Internet-Draft DES Problem Statement July 2024
Du, et al. Expires 9 January 2025 [Page]
Intended Status:
Z. Du
China Mobile
K. Yao
China Mobile
H. Yang
China Mobile

Use Cases and Problem Statements of Online Data Express Service


This document describes use cases and problem statements of Online Data Express Service.

Requirements Language

The key words "MUST", "MUST NOT", "REQUIRED", "SHALL", "SHALL NOT", "SHOULD", "SHOULD NOT", "RECOMMENDED", "MAY", and "OPTIONAL" in this document are to be interpreted as described in RFC 2119 [RFC2119].

Status of This Memo

This Internet-Draft is submitted in full conformance with the provisions of BCP 78 and BCP 79.

Internet-Drafts are working documents of the Internet Engineering Task Force (IETF). Note that other groups may also distribute working documents as Internet-Drafts. The list of current Internet-Drafts is at

Internet-Drafts are draft documents valid for a maximum of six months and may be updated, replaced, or obsoleted by other documents at any time. It is inappropriate to use Internet-Drafts as reference material or to cite them other than as "work in progress."

This Internet-Draft will expire on 9 January 2025.

Table of Contents

1. Introduction

As the rapid development of digital technologies, transporting a bulk of data conveniently between two faraway places has become a fundamental requirement for the Internet. However, the user experience of transferring a large file is not always that satisfying. For example, although we can connect to a cloud service anywhere now, sometimes the file upload experience is slow and troublesome. Alternatively, we can post a hard disk to others for this big data transferring.

The Online Data Express Service (ODES) in this document is defined as a convenient online service, which can transfer a large file or a bundle of files between different entities within a time limitation. The file size may be at the GB, TB level, or even bigger. The time limitation may be several hours, one day or two days.

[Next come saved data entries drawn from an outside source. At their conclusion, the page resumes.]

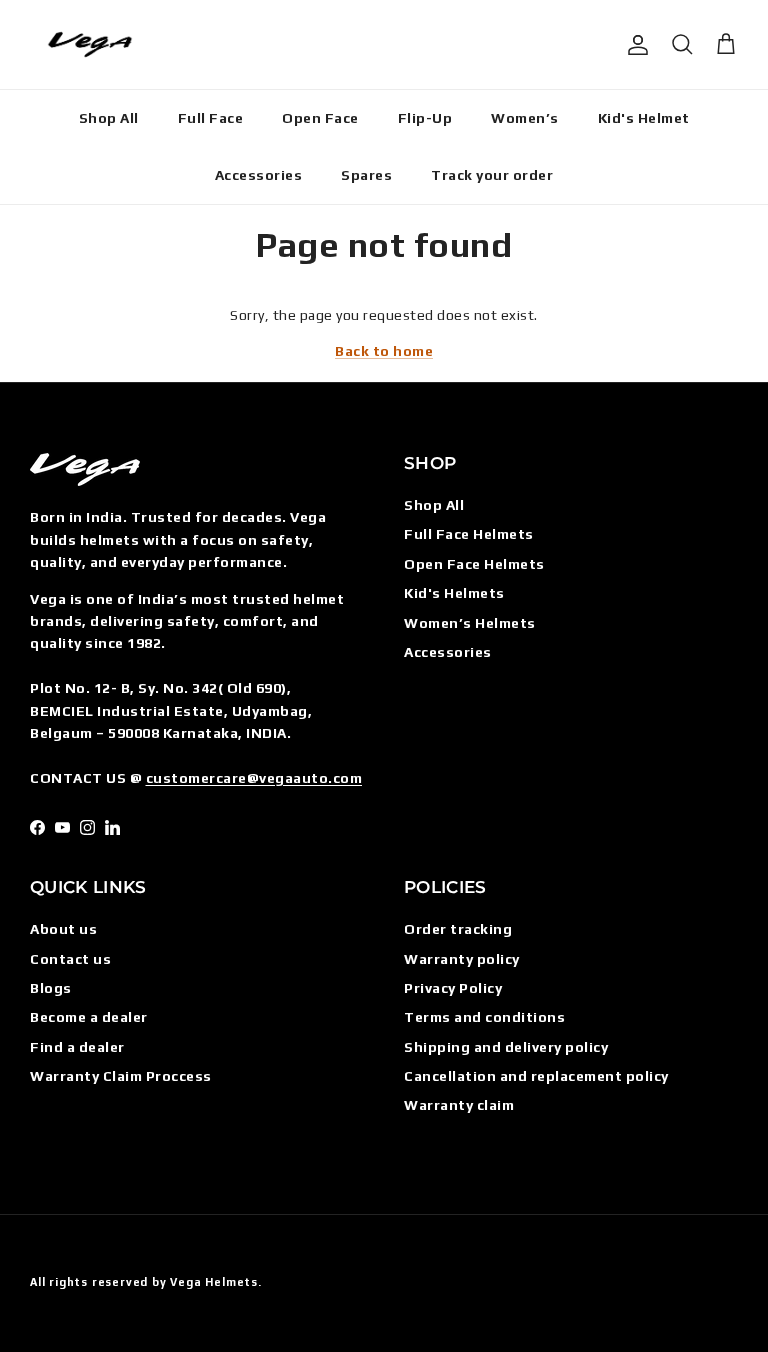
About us (63, 929)
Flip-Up (425, 118)
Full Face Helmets (469, 534)
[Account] (634, 45)
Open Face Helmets (474, 564)
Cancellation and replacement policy (536, 1076)
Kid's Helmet (644, 118)
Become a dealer (89, 1017)
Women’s (525, 118)
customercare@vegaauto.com (254, 778)
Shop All (109, 118)
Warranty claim (459, 1105)
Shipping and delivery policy (506, 1047)
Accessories (259, 175)
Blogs (51, 988)
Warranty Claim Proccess (121, 1076)
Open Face (320, 118)
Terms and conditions (484, 1017)
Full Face (211, 118)
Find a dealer (77, 1047)
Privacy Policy (453, 988)
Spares (366, 175)
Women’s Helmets (470, 623)
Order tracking (458, 929)
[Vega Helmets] (90, 44)
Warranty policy (462, 959)
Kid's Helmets (454, 593)
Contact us (70, 959)
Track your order (492, 175)
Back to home (384, 351)
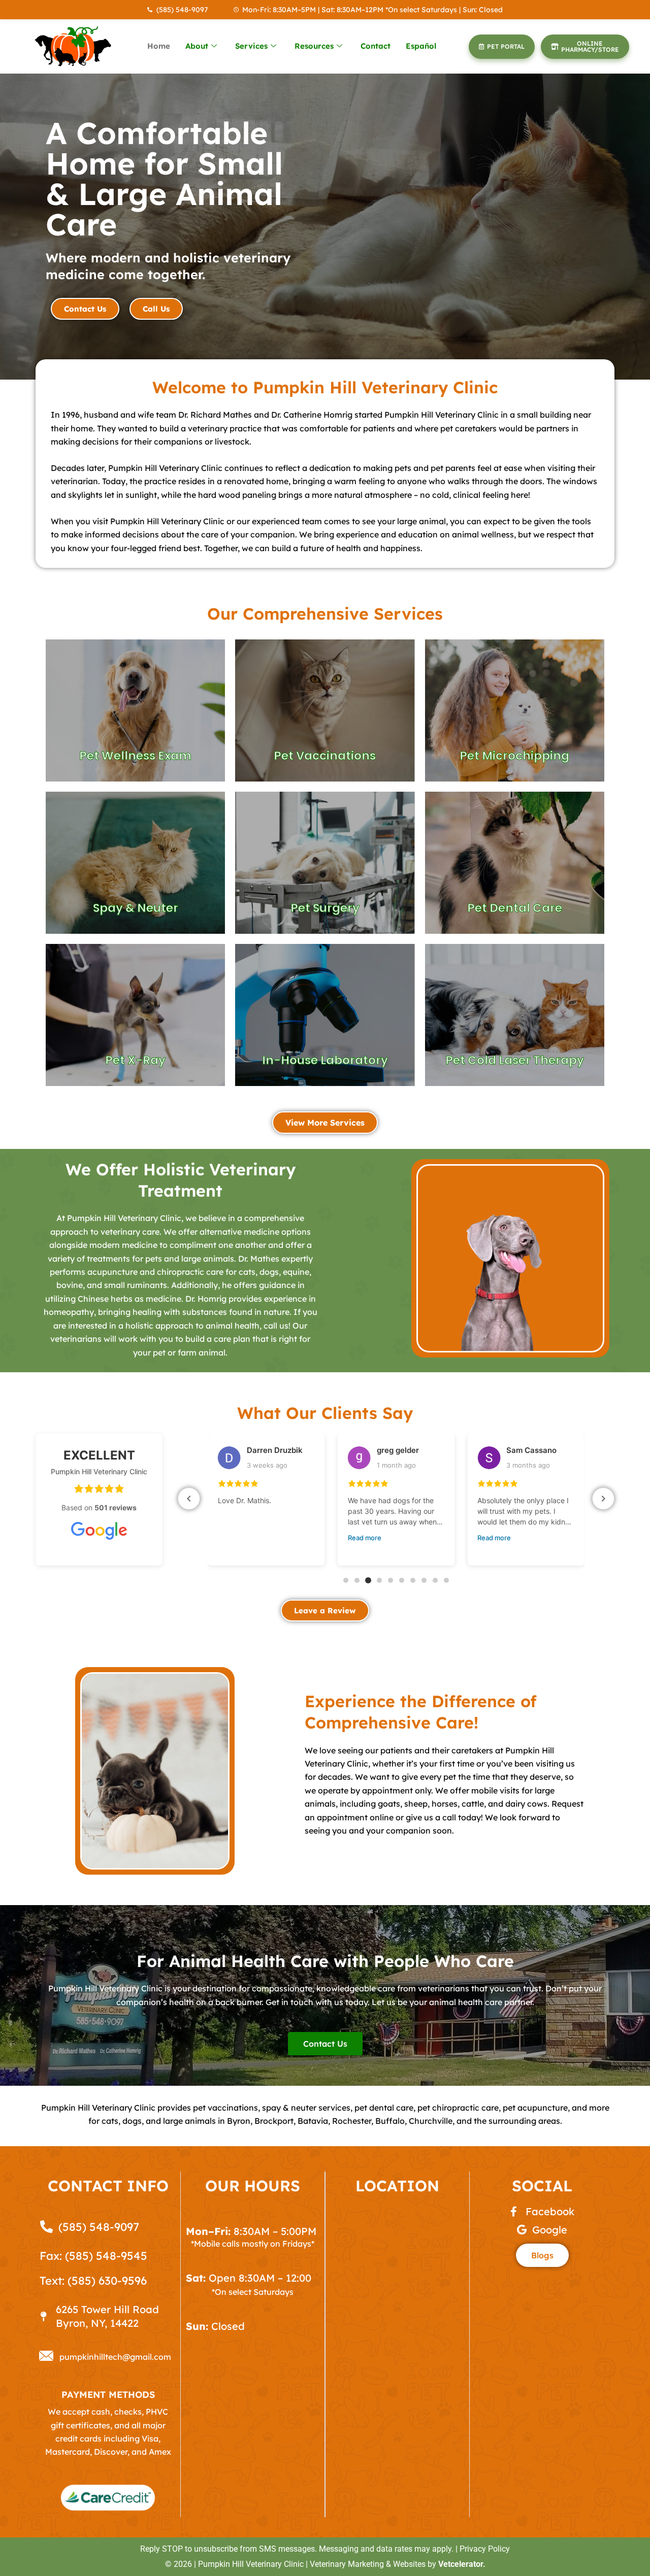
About (196, 46)
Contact (376, 46)
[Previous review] (189, 1498)
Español (421, 46)
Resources (314, 46)
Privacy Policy (485, 2549)
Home (158, 46)
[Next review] (603, 1498)
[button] (345, 1580)
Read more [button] (234, 1538)
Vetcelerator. (461, 2564)
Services (251, 46)
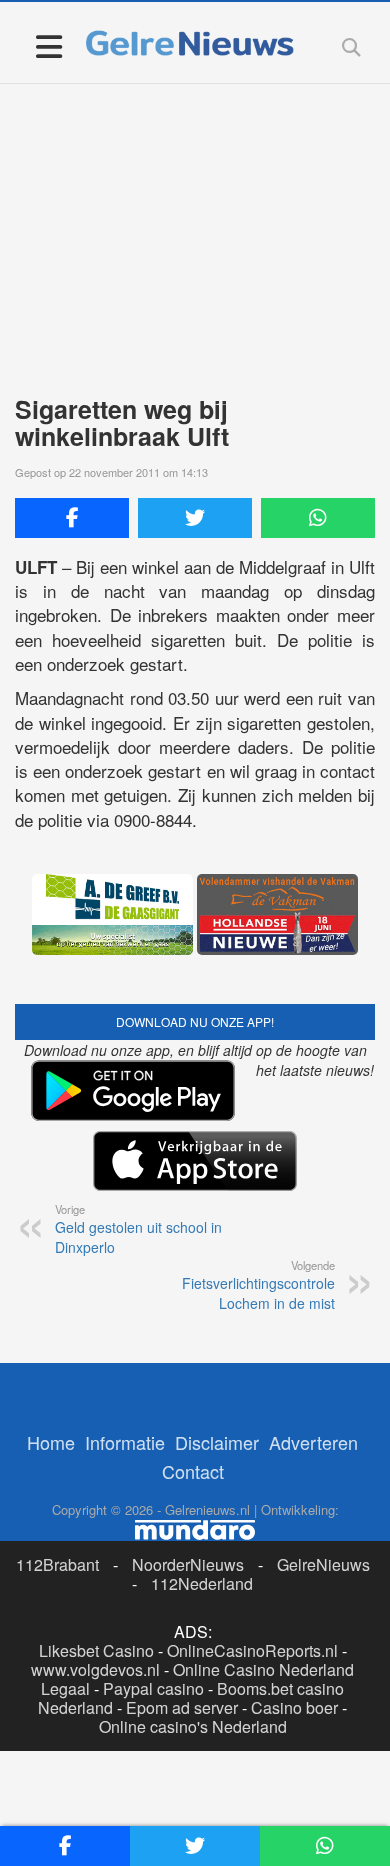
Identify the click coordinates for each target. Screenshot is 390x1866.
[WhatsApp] (318, 518)
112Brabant (57, 1564)
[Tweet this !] (195, 518)
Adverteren (313, 1442)
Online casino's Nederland (193, 1726)
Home (51, 1442)
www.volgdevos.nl (95, 1669)
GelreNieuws (323, 1564)
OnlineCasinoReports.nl (252, 1650)
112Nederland (202, 1583)
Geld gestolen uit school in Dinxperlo (138, 1229)
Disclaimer (217, 1442)
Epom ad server (182, 1707)
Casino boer (294, 1707)
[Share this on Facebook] (72, 518)
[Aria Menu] (48, 45)
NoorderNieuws (188, 1564)
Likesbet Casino (96, 1650)
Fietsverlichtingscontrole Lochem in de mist (258, 1285)
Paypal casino (153, 1688)
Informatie (125, 1442)
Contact (193, 1471)
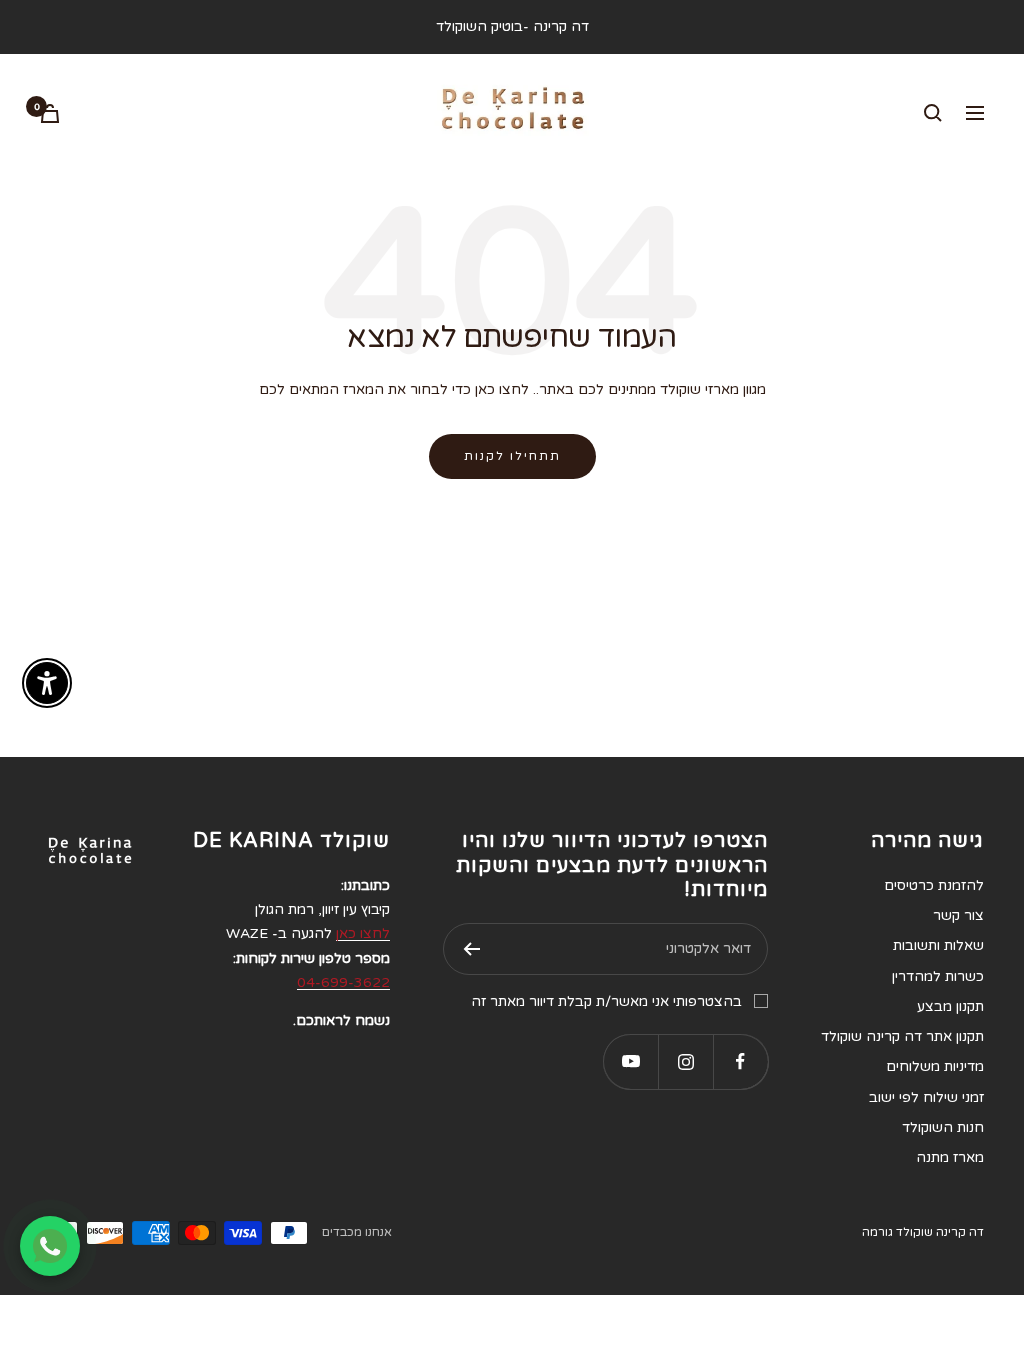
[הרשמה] (471, 949)
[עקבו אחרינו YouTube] (630, 1061)
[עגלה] (50, 113)
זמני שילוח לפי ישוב (926, 1097)
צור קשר (958, 915)
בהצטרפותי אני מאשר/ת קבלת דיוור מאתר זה (606, 1001)
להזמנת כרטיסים (934, 885)
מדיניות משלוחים (935, 1066)
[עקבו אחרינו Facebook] (740, 1061)
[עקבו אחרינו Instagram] (685, 1061)
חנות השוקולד (943, 1127)
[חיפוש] (933, 113)
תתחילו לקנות (512, 456)
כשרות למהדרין (938, 976)
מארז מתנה (950, 1157)
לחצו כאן (363, 933)
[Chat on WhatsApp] (50, 1246)
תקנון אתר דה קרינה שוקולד (902, 1036)
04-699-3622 (343, 982)
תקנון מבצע (950, 1006)
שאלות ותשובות (938, 945)
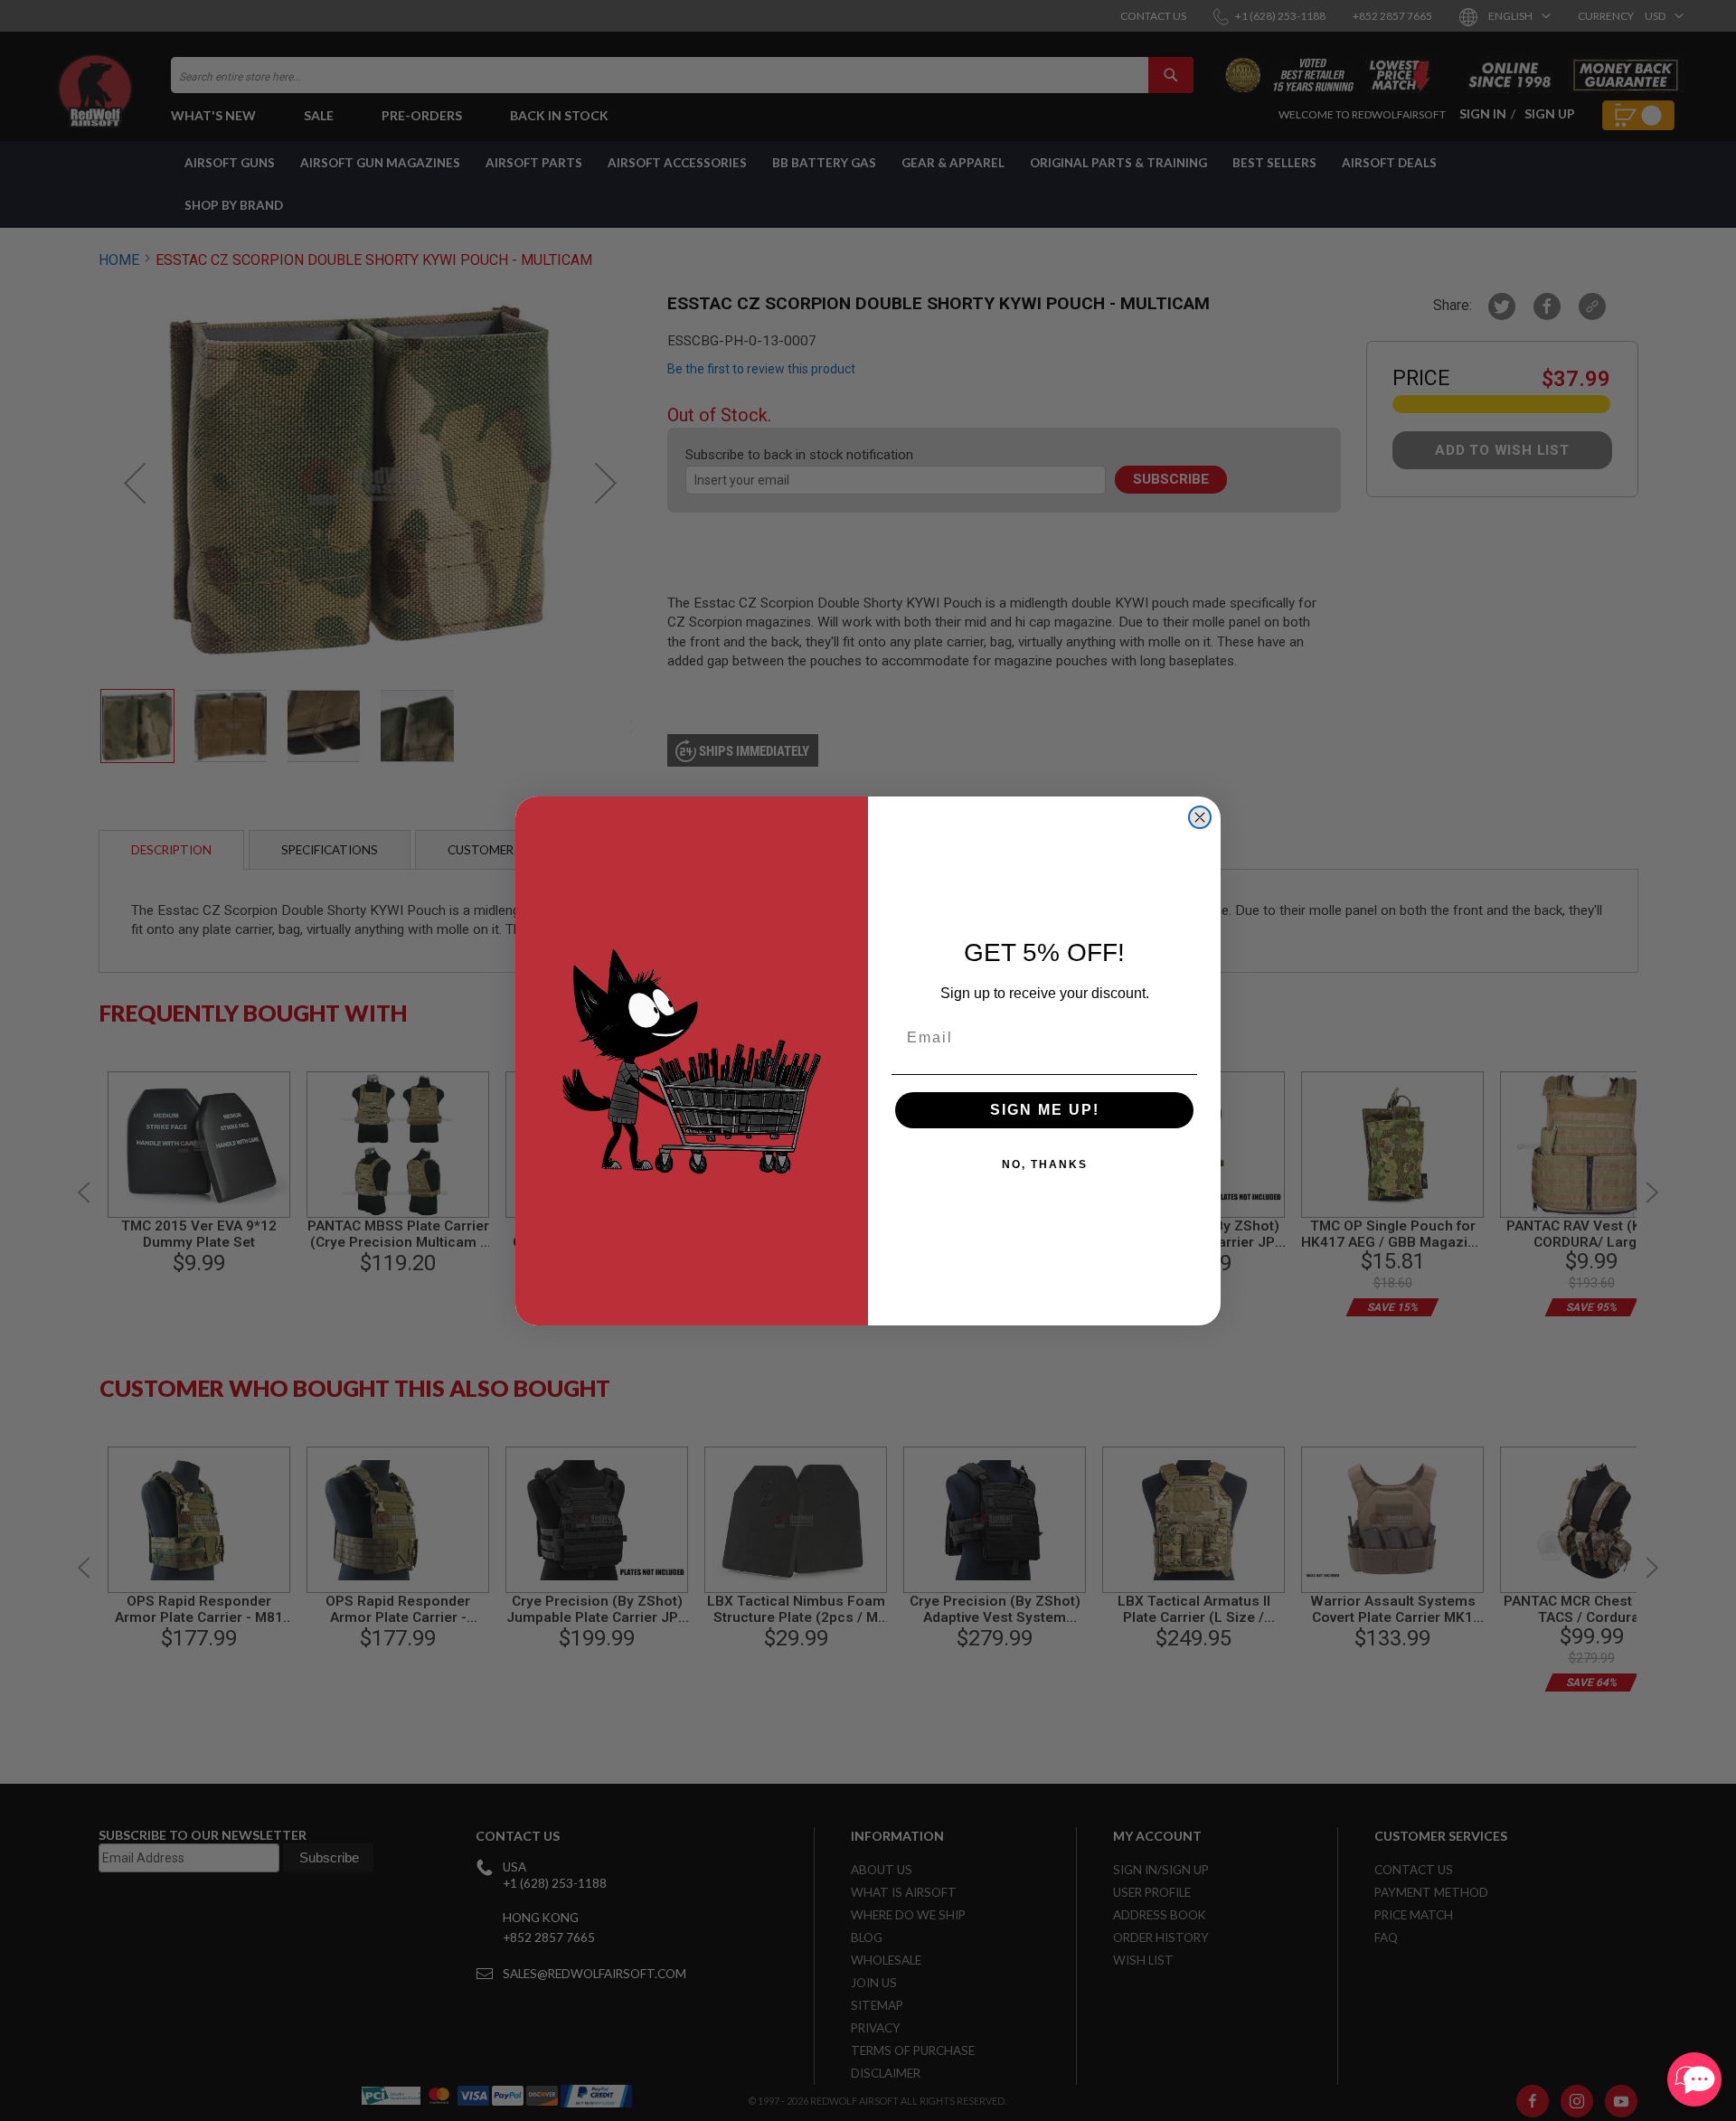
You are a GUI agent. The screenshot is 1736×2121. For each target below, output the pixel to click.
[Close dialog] (1200, 817)
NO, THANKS (1045, 1164)
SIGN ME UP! (1044, 1109)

The target approach in ODES should be more flexible and convenient than the manual hard disk express, and can be quicker than the approach of transferring directly by using the Internet and the default TCP transport protocol.

The ODES use cases include inter-cloud backup and disaster recovery, film and television editing, scientific computing, cooperation of intelligent computing centers, etc. This document also analyzes the problems that need to be considered for ODES. A related gap analysis document can be found in [I-D.zhao-tsvwg-odes-gap-analysis].

2. Use Cases of ODES

2.1. Inter-Cloud Backup and Disaster Recovery

As the development of the cloud computing industry, cloud data centers are bearing a large amount of various enterprise IT services. The storage, transmission, and protection of the massive growth data bring new challenges. For example, disaster recovery of core application data is necessary to ensure the enterprise data security and the business continuity. In the scenario of disaster recovery of the operator's traffic data, the daily data backup volume of a single IT cloud resource pool is at the TB level. The primary and backup data centers are normally built in different locations with long data transmission distances. However, they do not have high requirements for data transmission timeliness. By utilizing the tidal effect of the network, we can use the idle bandwidth at night for the transmission, so as to improve the data transmission efficiency and reduce the data transmission cost.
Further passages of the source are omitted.